[Start Source text]
Republican Attorney General Josh Hawley will face Democratic Sen. Claire McCaskill in one of the GOP's best pick-up opportunities in November.
Trump won the state by 19 percentage points in 2016.
Polls have closed in Ohio's 12th Congressional District, Missouri, Michigan and Kansas.
The Ohio race -- the last special congressional election before November -- is one of two taking place on Tuesday into which President Donald Trump has injected himself, turning both into new tests of Trump's tactics and sway with Republican voters.
Republicans are scrambling to avoid an embarrassing defeat in a seat that the party has held for decades. Trump has backed Republican Troy Balderson, who is facing Democrat Danny O'Connor in the last special congressional election before November's midterm elections. A win for Democrats here on Tuesday would signal further danger for Republicans in the fall.
The party previously lost a similar race in Pennsylvania and saw one in Arizona get too close for comfort.
[End Source text]
[Start Source data]
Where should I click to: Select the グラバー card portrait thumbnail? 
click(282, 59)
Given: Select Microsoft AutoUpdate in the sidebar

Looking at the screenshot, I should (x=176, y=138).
[End Source data]
■ **Job 1**
Quote the article on Tuesday's elections word for word, starting at the words "The Ohio race" and ending after "in the fall.".
■ **Job 2**
How would the article on Tuesday's elections go on? Write the next part, starting after its final sentence.

■ **Output 1**
The Ohio race -- the last special congressional election before November -- is one of two taking place on Tuesday into which President Donald Trump has injected himself, turning both into new tests of Trump's tactics and sway with Republican voters.
Republicans are scrambling to avoid an embarrassing defeat in a seat that the party has held for decades. Trump has backed Republican Troy Balderson, who is facing Democrat Danny O'Connor in the last special congressional election before November's midterm elections. A win for Democrats here on Tuesday would signal further danger for Republicans in the fall.

■ **Output 2**
In the Republican primary for Kansas governor, Trump on Monday endorsed Kris Kobach, the Kansas secretary of state known for his crusade for restrictive voting laws, over incumbent Gov. Jeff Colyer. In doing so, he ignored the pleas of the Republican Governors Association to stay out of the race. Kobach is widely seen as uniquely vulnerable in a general election due to his controversial national profile.
The two races will garner the most national attention on a day when four states hold primary elections: Kansas, Michigan, Missouri and Washington.
Tuesday's elections carry high stakes for Democrats, too -- with races in Kansas, Michigan and Missouri, where the progressive left hopes to defeat more moderate candidates.
A tight race in Ohio
Trump visited Ohio's 12th District on Saturday and appeared on stage with Balderson at a rally designed to jolt conservatives into turning out to vote in an election that will gauge where the Republican Party stands less than three months before the midterms.
But it isn't entirely clear if Trump's support will ultimately help or hurt Balderson on Tuesday.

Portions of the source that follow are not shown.